=== Фрагмент документа ===
И вот я спешила, толкалась локтями, пробивалась в трамвай, стараясь не вспоминать о жёстких, но справедливых словах Сергея Ефграфовича, которые, как всегда, шли в след моим собственным мыслям. Он начал об определённости и уверенности в завтрашнем дне, но грубо. И грубость эта, обретя самоценность, отделилась от смысла слов. Их логики я не слышала, чувствуя «бежать, бежать скорее, не медля». И лихорадочно укладывала рюкзак, не забыв купальник и шорты. Но тут звякнуло окно, и словно ветер пробежал по затоптанному полу 523-й. Кто-то тихо положил мне руки на плечи, я обернулась, разгорячённая, с красным лицом. Обернулась для того, чтобы отмахнуться, да так и застыла. На меня смотрела Осень.
Не помню лица, помню глаза, спокойные, как северная река или плывущие низко облака. Глаза впускали в себя, завораживали, втягивая весь красный бред мой, огонь обиды, искры раздражения. Я смолкала, влажное небо входило в меня и тушило пожары праздника. Слов не было. Но, почувствовав всё, я покорно побрела к двери. На автовокзале купила билет до Михайловска. Шторы и купальник из рюкзака выложила.
…
А теперь вот небо всё пытается упасть на холмы серыми тучами, и просёлочные дороги взорвали покой чахлой травы. Зато здесь так спокойно читать «Братьев Карамазовых», и не надо думать об обеде, и можно не делать бесполезных попыток «увидеть последний раз» Сергея Евграфовича. А осень шепчет: «Просто – прислушайся и пойми. Кань серым камушком на самое дно моё, и я научу тебя – бесстрашию умирающих листьев, терпению земли. Чтобы обрести покой – растворись в покое моём. Ведь так мало надо: просто прислушаться и понять».
…
Странное чувство и желание остановиться. Понимание того, что сумасшедшая моя дорога неожиданно и стремительно пришла в тупик. Кончилась. Оборвавшиеся рельсы, насыпь, поросшая чертополохом и репейником. Неожиданная тишина и много-много серого неба. Осень, подобрав серую хламидку, хитро улыбается, сидя на заржавленной рельсе. Я подхожу и сажусь рядом. Рельсы исчезают, я – в колхозе «Красногвардеец» и читаю «Братьев Карамазовых». Я больше никогда не буду жить в мужской комнате, я хочу дома, мне нужно одиночество, и я совсем не хочу ни в Крым, ни на Кавказ.

=== Условие задания ===
Перечислите все географические названия, которые встречаются в отрывке об осени. Этот материал взят из другого источника.

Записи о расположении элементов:
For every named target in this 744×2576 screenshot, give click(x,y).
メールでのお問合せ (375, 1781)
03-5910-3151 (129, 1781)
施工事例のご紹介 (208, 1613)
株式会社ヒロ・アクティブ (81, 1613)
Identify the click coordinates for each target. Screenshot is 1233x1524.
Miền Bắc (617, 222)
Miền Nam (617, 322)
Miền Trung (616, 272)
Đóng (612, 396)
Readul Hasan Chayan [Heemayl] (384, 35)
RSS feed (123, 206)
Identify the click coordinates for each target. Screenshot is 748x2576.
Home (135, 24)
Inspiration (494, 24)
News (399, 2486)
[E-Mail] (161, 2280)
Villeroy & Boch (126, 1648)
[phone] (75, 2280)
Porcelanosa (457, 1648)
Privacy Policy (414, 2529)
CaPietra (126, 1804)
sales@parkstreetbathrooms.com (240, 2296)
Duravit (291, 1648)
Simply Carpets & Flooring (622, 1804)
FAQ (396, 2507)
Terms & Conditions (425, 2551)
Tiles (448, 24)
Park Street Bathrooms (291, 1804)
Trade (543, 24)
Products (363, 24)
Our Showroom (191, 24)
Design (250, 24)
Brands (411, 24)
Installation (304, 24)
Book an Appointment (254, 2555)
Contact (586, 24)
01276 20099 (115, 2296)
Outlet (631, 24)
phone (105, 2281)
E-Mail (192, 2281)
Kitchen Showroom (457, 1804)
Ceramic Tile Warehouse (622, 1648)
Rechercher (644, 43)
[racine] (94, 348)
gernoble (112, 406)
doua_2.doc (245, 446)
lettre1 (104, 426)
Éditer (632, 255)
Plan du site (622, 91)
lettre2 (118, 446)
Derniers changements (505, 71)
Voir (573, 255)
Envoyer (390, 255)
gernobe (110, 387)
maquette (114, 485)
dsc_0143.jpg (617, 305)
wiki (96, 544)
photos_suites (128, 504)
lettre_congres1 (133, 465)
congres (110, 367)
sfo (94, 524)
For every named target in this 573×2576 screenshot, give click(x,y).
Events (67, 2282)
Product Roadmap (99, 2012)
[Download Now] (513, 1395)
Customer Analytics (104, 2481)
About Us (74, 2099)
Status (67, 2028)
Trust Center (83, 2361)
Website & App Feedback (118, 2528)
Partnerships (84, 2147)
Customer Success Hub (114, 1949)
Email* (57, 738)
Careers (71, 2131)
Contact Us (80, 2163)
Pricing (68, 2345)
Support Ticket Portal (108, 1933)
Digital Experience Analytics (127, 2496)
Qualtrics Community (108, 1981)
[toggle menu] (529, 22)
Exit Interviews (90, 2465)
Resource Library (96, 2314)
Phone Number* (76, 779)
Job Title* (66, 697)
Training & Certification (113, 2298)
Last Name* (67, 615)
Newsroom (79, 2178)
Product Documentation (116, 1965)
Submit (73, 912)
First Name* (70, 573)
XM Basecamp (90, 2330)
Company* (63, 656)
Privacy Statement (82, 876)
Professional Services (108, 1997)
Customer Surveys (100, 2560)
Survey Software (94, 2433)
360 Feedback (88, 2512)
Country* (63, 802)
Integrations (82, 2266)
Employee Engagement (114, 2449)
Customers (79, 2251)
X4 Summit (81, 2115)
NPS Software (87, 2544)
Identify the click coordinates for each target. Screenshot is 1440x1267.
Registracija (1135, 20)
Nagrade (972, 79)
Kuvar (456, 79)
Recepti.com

=== Выполненное задание ===
Михайловск, Крым, Кавказ.